Este hallazgo llevó al comprador a replantear la oferta inicial mediante una revisión a la baja, en la jerga de M&A un “retrading”. Este cambio de condiciones, provocado por los hallazgos en la evaluación, resultó en una oferta muy inferior a las expectativas de Carlos. Finalmente, las partes no lograron llegar a un acuerdo, y la venta no se concretó.
El impacto de la dependencia en el valor empresarial
El caso de Carlos evidencia un problema común en empresas familiares o gestionadas de manera centralizada. La dependencia del dueño no solo reduce el atractivo del negocio y los riesgos en ese negocio por esa dependencia, sino que también aumenta los riesgos percibidos por los compradores. Esto claramente “reduce” el valor del negocio.

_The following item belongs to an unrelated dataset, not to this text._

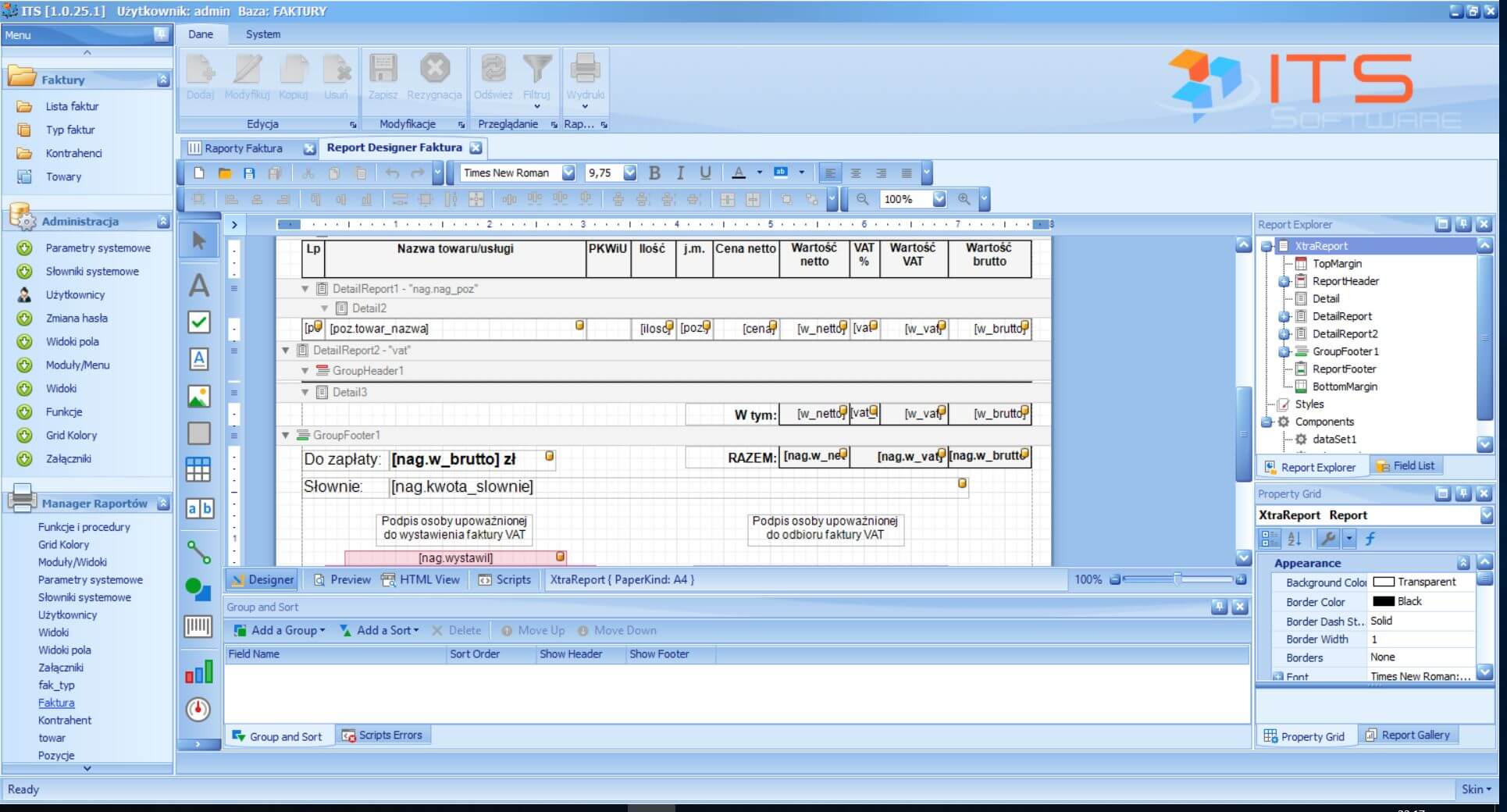Toggle Bold formatting

point(654,173)
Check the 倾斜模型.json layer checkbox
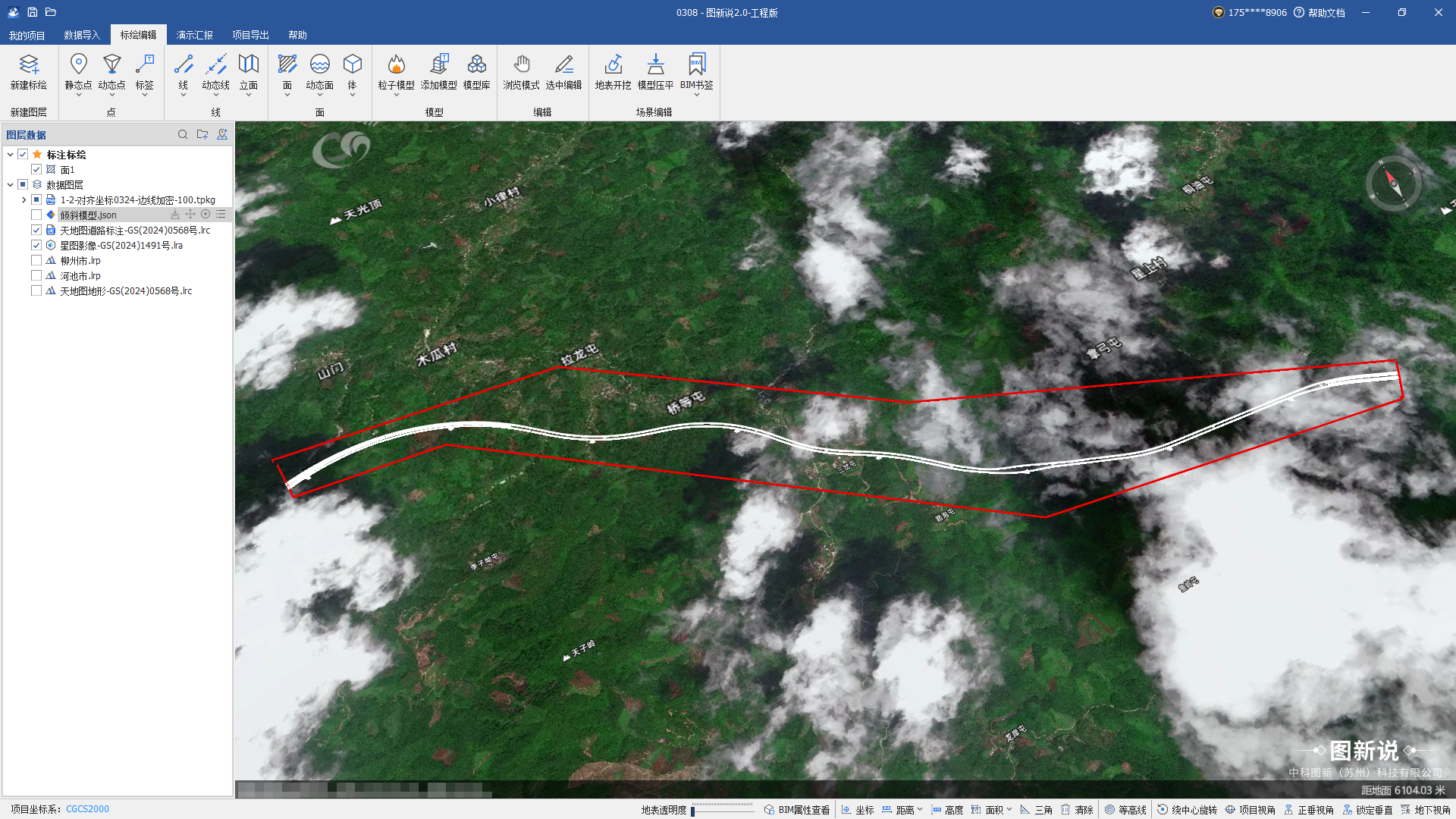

Tras esta experiencia, Carlos tomó medidas significativas para transformar su empresa. Profesionalizó equipos, delegó responsabilidades clave, documentó procesos y contrató a un CEO. Estos cambios permitieron que la empresa operara de manera autónoma, logrando ser lo que denominamos una compañía «trascendente»: una organización capaz de funcionar, crecer y ser rentable sin depender de sus fundadores. Por supuesto le ha tomado varios años de trabajo, pero con el objetivo claro.
Lecciones aprendidas y cómo evitar errores comunes
La dependencia del dueño es solo uno de los desafíos que enfrentan las empresas al prepararse para una venta. Aquí menciono algunos pasos clave para evitar errores comunes y aumentar el valor de nuestras empresas:
- Reduzcamos la dependencia del dueño: Delegue responsabilidades, profesionalice equipos y cree procesos claros para garantizar la continuidad del negocio.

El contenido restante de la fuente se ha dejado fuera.